Alaska's recession is worse than it needed to be because the state didn't solve its fiscal gap last year. The longer we wait for a solution, the longer the recession will last.
The private sector has frozen investment and hiring while waiting for the Alaska Legislature to act. The uncertainty about taxes and government spending is too great.
"If you want to kill investment, create fear, uncertainty and doubt," said Bob Kaufman, who owns a tourism and advertising business. "I would be more comfortable with a smaller state and a smaller economy but have certainty around it. Because now I can build a business."
I heard the same response from all the business people I talked to over the last week. I also checked those impressions with a survey of business people by the Anchorage Economic Development Corp.
Everyone said the Legislature's indecision is dragging down the economy. Businesses need to know when changes will hit and how severe they will be so they can anticipate economic conditions.
"This uncertainty is getting to the point now where it is creating a crisis in confidence," said AEDC president Bill Popp, relaying the survey results. "The No. 1 barrier to growth is the state fiscal situation. There is not even a close second."

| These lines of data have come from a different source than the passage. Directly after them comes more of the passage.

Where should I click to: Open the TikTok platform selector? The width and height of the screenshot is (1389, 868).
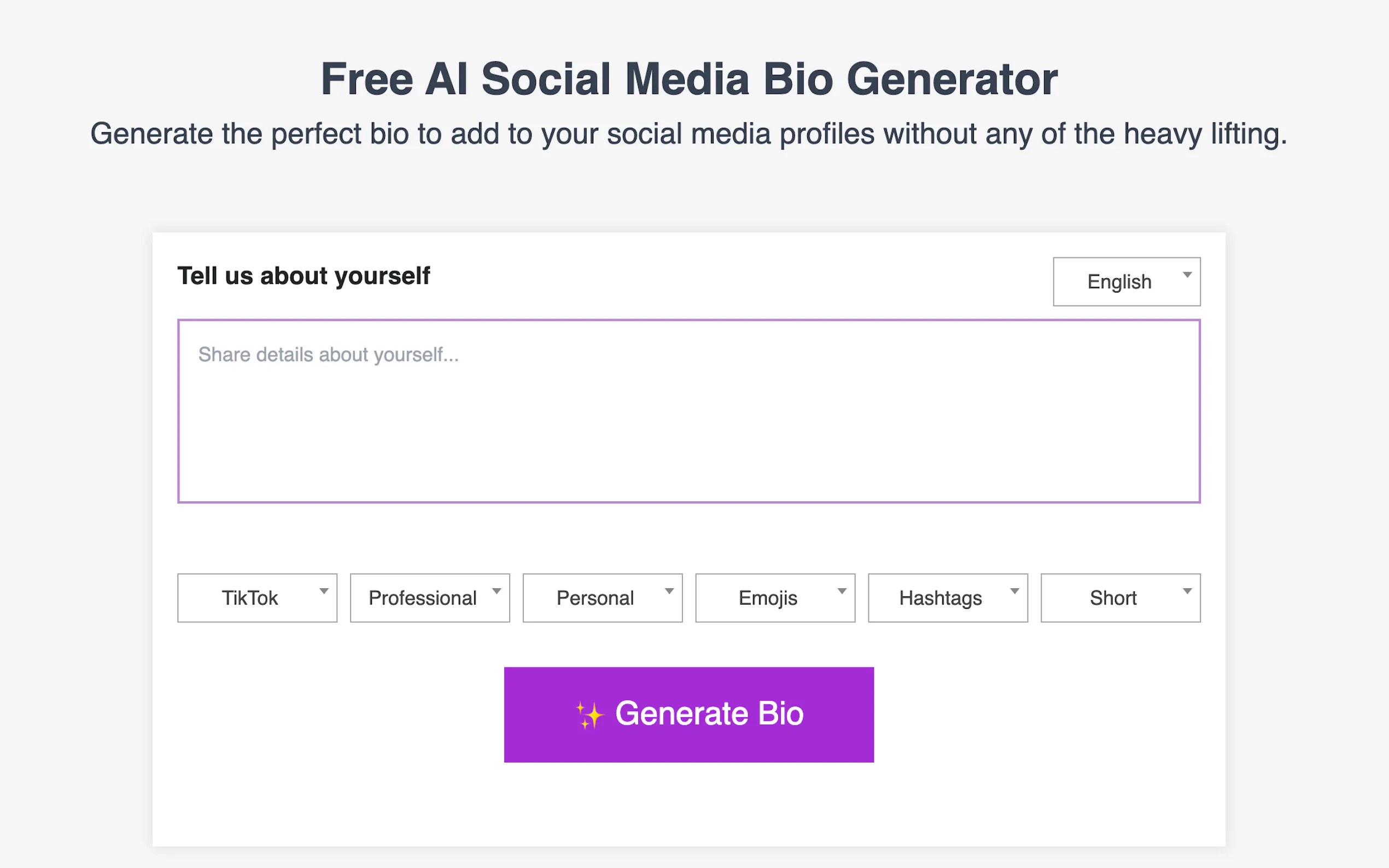pos(256,597)
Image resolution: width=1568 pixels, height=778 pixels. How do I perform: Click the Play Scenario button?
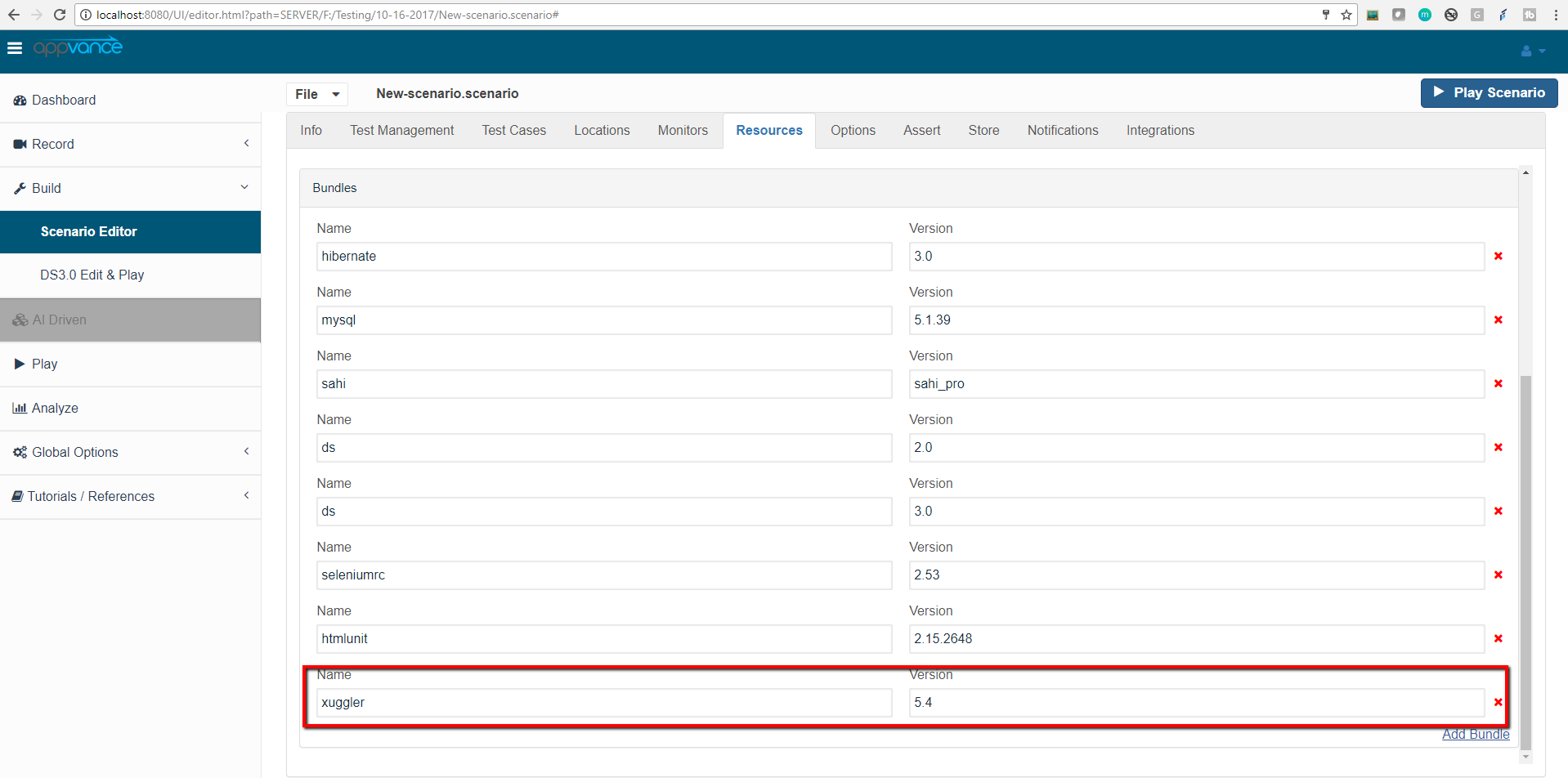tap(1489, 93)
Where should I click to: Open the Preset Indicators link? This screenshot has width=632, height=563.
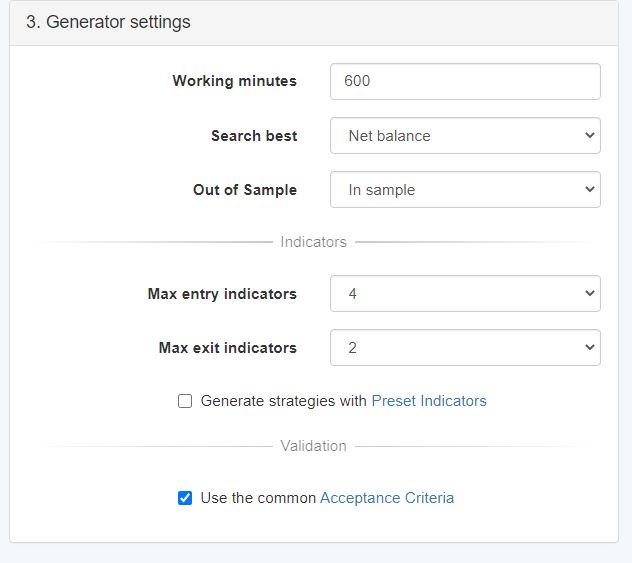429,401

Expectations drive investment. Businesses don't risk spending on hiring or new facilities when they think the economy is shrinking and new capacity will not be needed. That restraint makes the economy worse. When investors see the bottom, they spend again to compete for a share of coming growth.
A bottom that comes sooner rather than later would allow investment to begin again. An unpredictable, drawn-out change in state policy is the worst outcome, because it puts the future further away.
"It will be a period of several years of turmoil, and then there will be stability, but a new type of stability, and we don't know what that will look like yet," said Betsy Lawer, president of First National Bank Alaska. "We won't know until Juneau takes some actions and makes some decisions."
"Failure to balance the budget and stabilize the investment climate can only result in continued decline," said Jim Jansen, CEO of Lynden, the freight firm.
Lynden relies on Alaska. Seventy percent of its freight touches here. Last year, the company's cargo volumes were down 10 percent and in 2015 were down 5 percent. It has managed reductions through attrition and by not replacing aging equipment, Jansen said.
Telecommunications company GCI cut capital investment 25 percent after the Legislature failed to pass a fiscal solution, said CEO Ron Duncan. It is expanding its business outside Alaska.
Business people are in remarkable agreement on what a solution should look like. Popp's survey of 300 businesses found 100 percent wanted a balanced solution that uses all options, not just budget cuts, as some Senate Republicans have suggested.
The plan advanced by Sen. Mike Dunleavy, R-Wasilla, to balance the budget through huge, unspecified cuts spread over four years is the opposite of what the business community says it needs. His plan would be economic poison.
Legislative promises of future, unspecified cuts are not credible. And business people said a partial or unpredictable solution would be a disaster.
"There's pain. You don't want to extend that pain for three years," Kaufman said. "It's like jumping from a rooftop to another rooftop. If you're not going to jump all the way across, don't jump."
I had the feeling from these conversations that if I was sitting in a room with these business people, we could agree on a solution to the fiscal gap fairly quickly. But getting there requires a new perspective.
For decades, Alaska's state government has run on oil money, with the Legislature's main function being dividing up the spoils. Democrats fought for more money for services, Republicans for more capital construction and lower oil taxes.
In our future economy, the private sector will be dominant. State government, rather than fueling the economy, will have to learn to be its servant.
Legislators know how to play the role of kids under a broken pinata, grabbing what they can for their constituents' goody bags. When Juneau is no longer a zero-sum game, their job will be much harder, finding the right balance of taxes and services that benefits us all the most.
For example, Jansen, who gets much of his business from the oil industry, opposes an increase in oil taxes. He said we need to start thinking of the industry more as a source of economic activity rather than a flow of dollars for the state government. (He did say the state's oil tax credits are probably too generous.)
Oil prices are down and Alaska's production costs are high but Jansen said enough oil remains profitable to keep the pipeline operating if the investment climate is attractive. The high cost of producing that oil will benefit the private economy even if the government gets a much smaller share.
Kaufman said we cannot cut public school classrooms much more — although we may be able to make administration more efficient — because if schools are weak, businesses such as his that rely on high-skill employees won't be able to retain them.
Both have good points. I plan to write about both these issues in future columns as I myself learn the right balance. It's possible that we need new combinations of political ideas in this new paradigm.
But once we've made that transition, the business people were surprisingly hopeful. Popp said the recession has been relatively mild so far, thanks to a variety of factors that have kept job losses from spiking too rapidly and have supported the real estate market. We're surviving.
Jansen pointed out that Alaska has important assets. It's true. Just look around you.
"There's no excuse for us to not be competitive," he said. "Everybody is so doom and gloom. Let's roll up our sleeves and go compete for the business. It may not be what we had but we could do pretty well."